If the PFS holds, "it won't matter that [CO-1686] is a [twice-a-day] drug. It won't matter if you have to use metformin," he said, adding that clinicians are fairly good at managing hyperglycemia. “What will determine the winner, is which is the better drug in terms of progression-free survival and response rate.”

Meanwhile, drugmakers continue to improve EGFR targeting agents in the first-line setting. The FDA a year ago approved a new agent, Boehringer Ingelheim's Gilotrif (afatinib) for first-line metastatic NSCLC patients whose tumors harbor EGFR exon 19 deletions or exon 21 L858R substitutions. Researchers presented pooled overall survival analysis involving two Gilotrif studies at this meeting.

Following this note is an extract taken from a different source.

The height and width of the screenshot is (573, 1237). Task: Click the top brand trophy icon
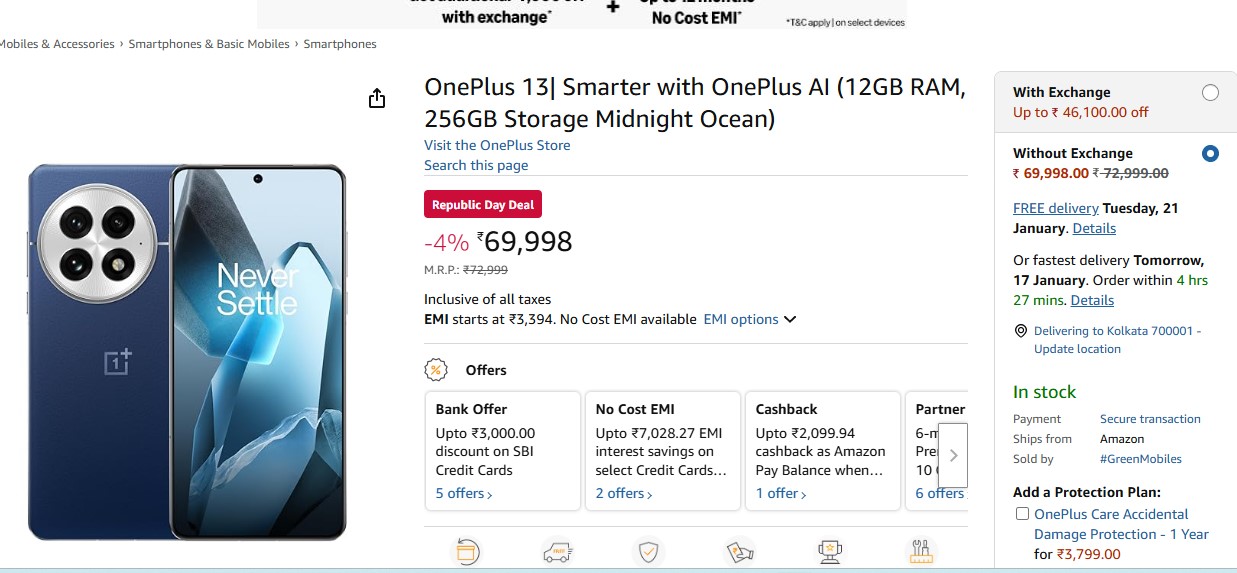pyautogui.click(x=828, y=552)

The sponsors of these three next-generation drugs – AstraZeneca, Clovis, and Hanmi – are continuing to study these agents in later phases of study and in different patient populations. Although these initial studies are focused on investigating these newer agents in heavily pretreated patients, the drugmakers are on the lookout for signals that suggest they can also be effective as first-line NSCLC agents.

For example, Sequist noted that data from xenograft models suggest the CO-1686 might be a viable front-line attack against metastatic NSCLC. These studies do "offer the opportunity for us to think about first-line use for these new agents," Lynch agreed.